Given HE only has supervised contact, I think it's a bit different. I'd tell him you're not happy about it until it's a bit more stable & that in the short amount of time he sees his children he should really be focussed on them.

An alcoholic with supervised contact us a different kettle of fish altogether.

O/p hasn’t said whether the supervised contact is on her request, or court ordered though.

if it’s her deciding he has supervised contact, that’s not enforceable. If she thinks he needs supervision it should be done through SS/courts.

they’re either safe with him or they’re not. She can’t dictate the terms of contact, only whether they see him or not. Then it’s on him to show he can parent safely to SS.

openstop · 27/05/2023 19:30

Woah! Way overstepping there. You are both equally your children's parents you don't get to control and "allow" him to introduce his partner. Try and see it positively - they might be around for a long time and be a positive influence in your children's life.

openstop · 27/05/2023 19:30

Absc · 27/05/2023 19:25

If it’s supervised contact then it’s only meant for the people agreed to be there. Not for any other person unless they have permission.

Presumably he would sort out the permission

openstop · 27/05/2023 19:33

T1Dmama · 27/05/2023 19:07

I would also find it very reasonable to ask for a DBS to be done on her!!

Is this a joke?

Absc · 27/05/2023 19:38

openstop · 27/05/2023 19:30

Presumably he would sort out the permission

No it would be whoever is responsible for arranging the supervised contact. Same as if it’s in the courts we don’t let anyone attend unless agreed with the organisers.

PMAmostofthetime · 27/05/2023 19:47

Cantthinkofaname2203 · 27/05/2023 16:12

it’s not your choice or place to “allow” it.

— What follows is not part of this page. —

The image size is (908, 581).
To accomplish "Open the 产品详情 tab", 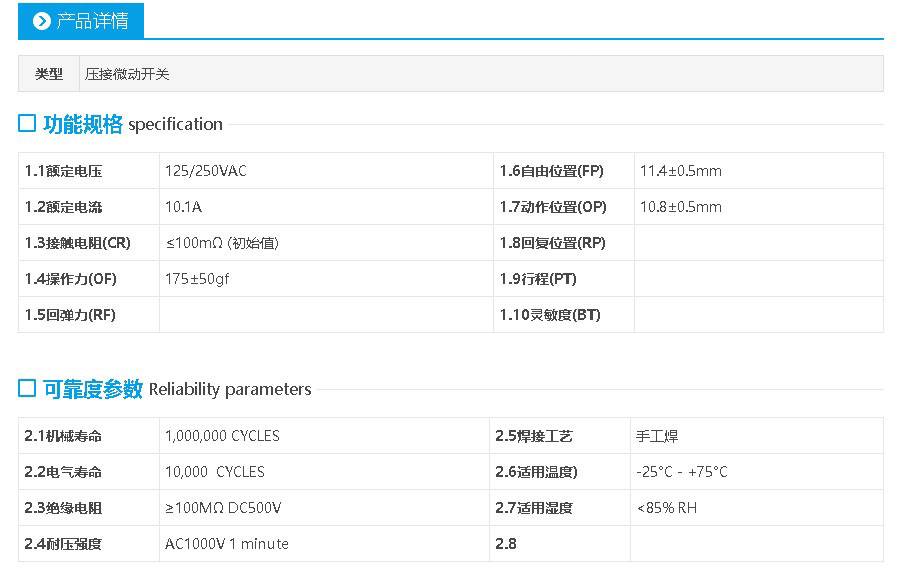I will point(80,21).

either you trust him to safeguard your kids, or you don’t. There’s no picking and choosing.

if you think he is allowing contact with inappropriate people then you stop contact and go through the proper channels.

or you allow him to see the kids, and what he does and who he sees in that time is his choice.

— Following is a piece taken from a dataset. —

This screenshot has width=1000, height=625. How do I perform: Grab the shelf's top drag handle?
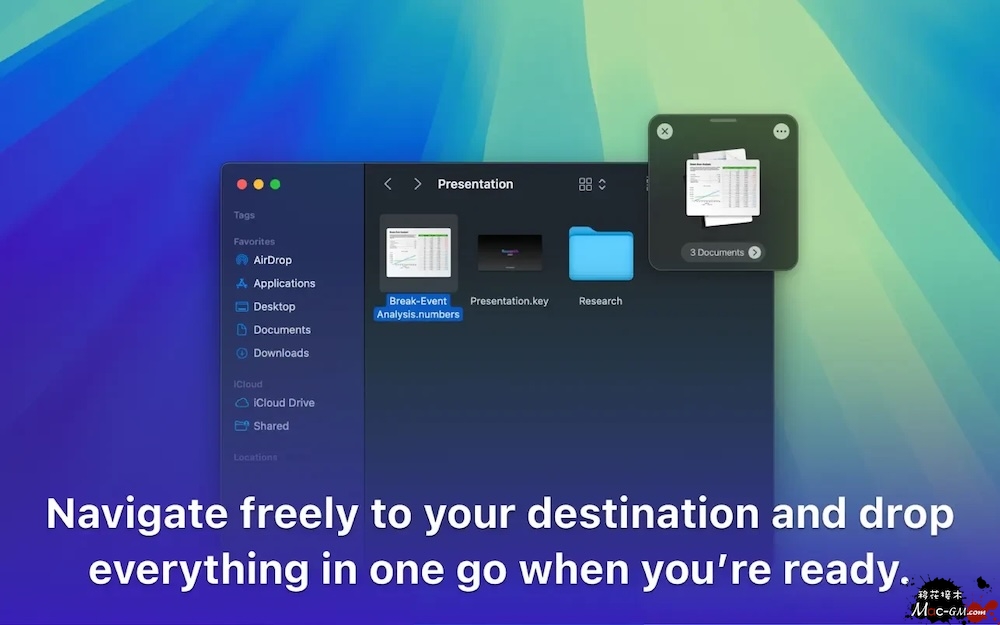723,120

would you allow him to dictate who you introduce to the kids?

She doesn't trust him to safeguard them hence him having contact only at MIL with MIL present.

She has every right to say that the children can not meet and on again off again partner she has 50% PR there are even prohibited steps orders via the court where you can bar your children from seeing individuals.

RedRosette2023 · 27/05/2023 19:49

I can see why this might just feel like another intrusion and complication in the kids lives, but realistically what can you do?

Blablablanamechangagain · 27/05/2023 19:50

You have absolutely no right to stop him introducing them to anyone he likes.

You might not like it, but you cannot stop it.

EsmeSusanOgg · 27/05/2023 20:06

bekindtome · 27/05/2023 16:12

I think you've misunderstood I'm not stopping dad from seeing them. I want him to see them more. Just not introducing a new partner to them

Perfectly reasonable. I think you need the relationship a bit more established. You don't want a constant revolving door of new DPs meeting the kids and then leaving.